# RandomBaseline¶

class ampligraph.latent_features.RandomBaseline(seed=0, verbose=False)

Random baseline

A dummy model that assigns a pseudo-random score included between 0 and 1, drawn from a uniform distribution.

The model is useful whenever you need to compare the performance of another model on a custom knowledge graph, and no other baseline is available.

Note

Although the model still requires invoking the fit() method, no actual training will be carried out.

Examples

>>> import numpy as np
>>> from ampligraph.latent_features import RandomBaseline
>>> model = RandomBaseline()
>>> X = np.array([['a', 'y', 'b'],
>>>               ['b', 'y', 'a'],
>>>               ['a', 'y', 'c'],
>>>               ['c', 'y', 'a'],
>>>               ['a', 'y', 'd'],
>>>               ['c', 'y', 'd'],
>>>               ['b', 'y', 'c'],
>>>               ['f', 'y', 'e']])
>>> model.fit(X)
>>> model.predict(np.array([['f', 'y', 'e'], ['b', 'y', 'd']]))
[0.5488135039273248, 0.7151893663724195]


Methods

 __init__([seed, verbose]) Initialize the model fit(X[, early_stopping, early_stopping_params]) Train the random model. predict(X[, from_idx]) Predict the scores of triples using a trained embedding model. Returns hyperparameters of the model.
__init__(seed=0, verbose=False)

Initialize the model

Parameters
• seed (int) – The seed used by the internal random numbers generator.

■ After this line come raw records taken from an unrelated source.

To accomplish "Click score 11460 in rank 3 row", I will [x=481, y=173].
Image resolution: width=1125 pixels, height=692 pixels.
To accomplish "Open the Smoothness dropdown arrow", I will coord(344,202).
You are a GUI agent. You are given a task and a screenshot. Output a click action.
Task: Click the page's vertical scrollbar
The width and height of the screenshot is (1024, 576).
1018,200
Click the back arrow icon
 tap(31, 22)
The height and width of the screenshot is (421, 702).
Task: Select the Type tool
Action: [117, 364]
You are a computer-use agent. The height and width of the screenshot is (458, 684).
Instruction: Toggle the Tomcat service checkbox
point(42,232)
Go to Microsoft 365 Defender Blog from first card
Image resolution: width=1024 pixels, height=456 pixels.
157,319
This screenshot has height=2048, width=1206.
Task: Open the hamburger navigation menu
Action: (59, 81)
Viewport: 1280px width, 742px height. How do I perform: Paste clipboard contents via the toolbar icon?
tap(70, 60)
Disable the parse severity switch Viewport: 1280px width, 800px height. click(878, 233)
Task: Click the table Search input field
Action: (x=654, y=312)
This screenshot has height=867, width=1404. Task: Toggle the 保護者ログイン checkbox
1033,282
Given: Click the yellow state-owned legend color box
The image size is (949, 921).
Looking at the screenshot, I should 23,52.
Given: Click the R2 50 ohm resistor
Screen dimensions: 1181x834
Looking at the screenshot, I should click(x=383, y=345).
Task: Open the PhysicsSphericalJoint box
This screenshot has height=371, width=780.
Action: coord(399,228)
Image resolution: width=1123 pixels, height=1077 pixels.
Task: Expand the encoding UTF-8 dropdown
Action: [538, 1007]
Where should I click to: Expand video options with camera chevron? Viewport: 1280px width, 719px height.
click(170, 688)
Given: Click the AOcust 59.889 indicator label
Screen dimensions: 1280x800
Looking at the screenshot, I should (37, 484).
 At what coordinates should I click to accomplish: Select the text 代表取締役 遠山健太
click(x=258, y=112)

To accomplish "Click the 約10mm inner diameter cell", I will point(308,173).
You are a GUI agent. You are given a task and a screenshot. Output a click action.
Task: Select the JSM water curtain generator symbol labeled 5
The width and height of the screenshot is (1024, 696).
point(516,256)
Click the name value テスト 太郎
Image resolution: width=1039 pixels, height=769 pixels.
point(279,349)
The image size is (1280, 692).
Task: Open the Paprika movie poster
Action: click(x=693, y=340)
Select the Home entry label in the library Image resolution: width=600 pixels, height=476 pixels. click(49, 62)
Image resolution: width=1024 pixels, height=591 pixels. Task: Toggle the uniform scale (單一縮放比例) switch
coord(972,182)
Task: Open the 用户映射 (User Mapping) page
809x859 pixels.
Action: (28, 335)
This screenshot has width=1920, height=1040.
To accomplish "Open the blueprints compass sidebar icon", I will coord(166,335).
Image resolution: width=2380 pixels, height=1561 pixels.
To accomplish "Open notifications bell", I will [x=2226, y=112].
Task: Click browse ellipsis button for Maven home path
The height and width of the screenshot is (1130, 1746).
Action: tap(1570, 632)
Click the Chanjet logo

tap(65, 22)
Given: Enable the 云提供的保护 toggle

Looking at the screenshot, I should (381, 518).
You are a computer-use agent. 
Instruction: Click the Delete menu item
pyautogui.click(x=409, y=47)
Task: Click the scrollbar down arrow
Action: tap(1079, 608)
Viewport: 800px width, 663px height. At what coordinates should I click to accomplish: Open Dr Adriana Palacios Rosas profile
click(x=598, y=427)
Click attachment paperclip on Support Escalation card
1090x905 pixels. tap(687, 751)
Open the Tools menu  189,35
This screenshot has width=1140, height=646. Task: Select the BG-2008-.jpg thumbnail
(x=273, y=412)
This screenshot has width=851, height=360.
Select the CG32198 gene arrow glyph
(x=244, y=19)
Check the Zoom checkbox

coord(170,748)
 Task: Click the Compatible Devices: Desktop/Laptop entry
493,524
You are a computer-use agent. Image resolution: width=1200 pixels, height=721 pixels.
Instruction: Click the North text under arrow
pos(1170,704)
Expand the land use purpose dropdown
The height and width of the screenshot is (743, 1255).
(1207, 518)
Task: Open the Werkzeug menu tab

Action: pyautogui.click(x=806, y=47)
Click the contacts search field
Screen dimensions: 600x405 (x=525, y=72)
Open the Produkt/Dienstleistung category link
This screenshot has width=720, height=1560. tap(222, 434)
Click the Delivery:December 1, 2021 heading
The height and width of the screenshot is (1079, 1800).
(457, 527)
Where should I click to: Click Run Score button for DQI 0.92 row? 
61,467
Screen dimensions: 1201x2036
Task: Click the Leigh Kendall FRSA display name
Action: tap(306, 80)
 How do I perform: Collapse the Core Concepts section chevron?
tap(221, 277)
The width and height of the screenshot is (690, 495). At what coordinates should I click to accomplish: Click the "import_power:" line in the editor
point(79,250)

• verbose (bool) – Verbose mode.

fit(X, early_stopping=False, early_stopping_params={})

Train the random model.

There is no actual training involved in practice and the early stopping parameters won’t have any effect.

Parameters
• X (ndarray, shape [n, 3]) – The training triples

• early_stopping (bool) –

Flag to enable early stopping (default:False).

If set to True, the training loop adopts the following early stopping heuristic:

• The model will be trained regardless of early stopping for burn_in epochs.

• Every check_interval epochs the method will compute the metric specified in criteria.

If such metric decreases for stop_interval checks, we stop training early.

Note the metric is computed on x_valid. This is usually a validation set that you held out.

Also, because criteria is a ranking metric, it requires generating negatives. Entities used to generate corruptions can be specified, as long as the side(s) of a triple to corrupt. The method supports filtered metrics, by passing an array of positives to x_filter. This will be used to filter the negatives generated on the fly (i.e. the corruptions).

Note

Keep in mind the early stopping criteria may introduce a certain overhead (caused by the metric computation). The goal is to strike a good trade-off between such overhead and saving training epochs.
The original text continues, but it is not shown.